According to the second witness there were 17 workers present inside the station at the time of the incident. Twenty-four witnesses had recorded their statements under Section 164 of the CrPC before a magistrate.

Accounts of employees at the service centre mention the term “maskari” as they describe the conversation heard in the minutes leading up to the incident.

“We have mentioned the motive as banter between them. Let the courts decide what charges are applicable,” said D Ugale, senior inspector with the Kalachowkie police station.

However, sources privy to the probe said that while they were convinced that a murder case was made out, the motive was “unclear”.

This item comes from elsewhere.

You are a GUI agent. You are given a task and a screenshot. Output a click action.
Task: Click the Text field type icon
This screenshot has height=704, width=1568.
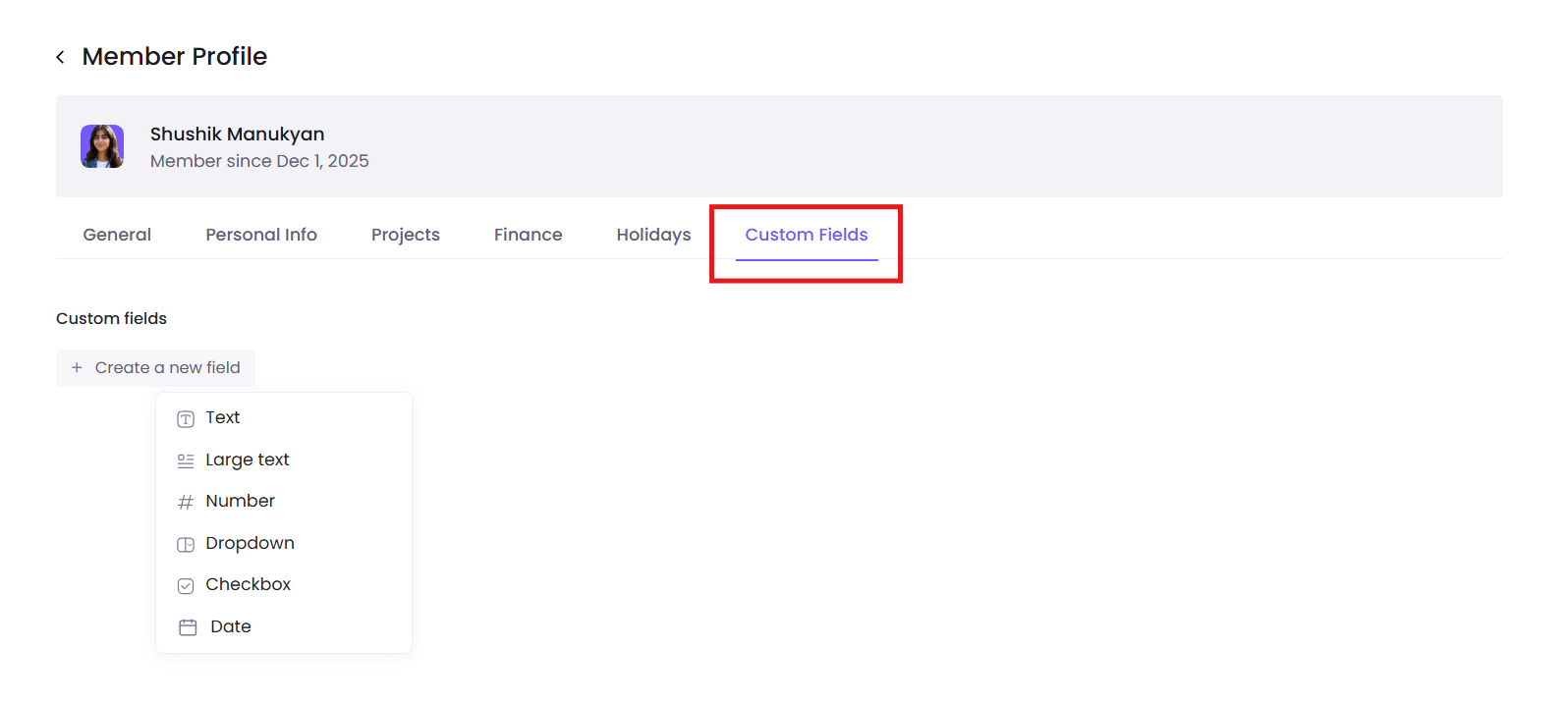pyautogui.click(x=186, y=419)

Yakub’s daughter Shakia Shaikh told The Indian Express that the family wanted to know whether it was a hate crime or not.

“There were times my father would tell my mother about some ‘taunts’ he faced at work. Then we did not think much about it. However, in hindsight, we wonder if the nature of taunts had something to do with the murder, “ said Shakia, who is pursuing a masters degree in science.

The chargesheet also includes statements by Yakub Shaikh’s family members. In his statement, a family friend recalls his visit to the Kalachowkie police station where police said “mazak-masti” (tomfoolery) was the reason behind the incident.

During their probe, police also found that the three CCTV cameras, which were supposed to cover the spot where the crime took place, were not working for nearly 8 months.

In one of the statements, a witness too claimed that three cameras had not been working at the showroom and he had informed two persons responsible for the same to get them fixed, but nothing was done.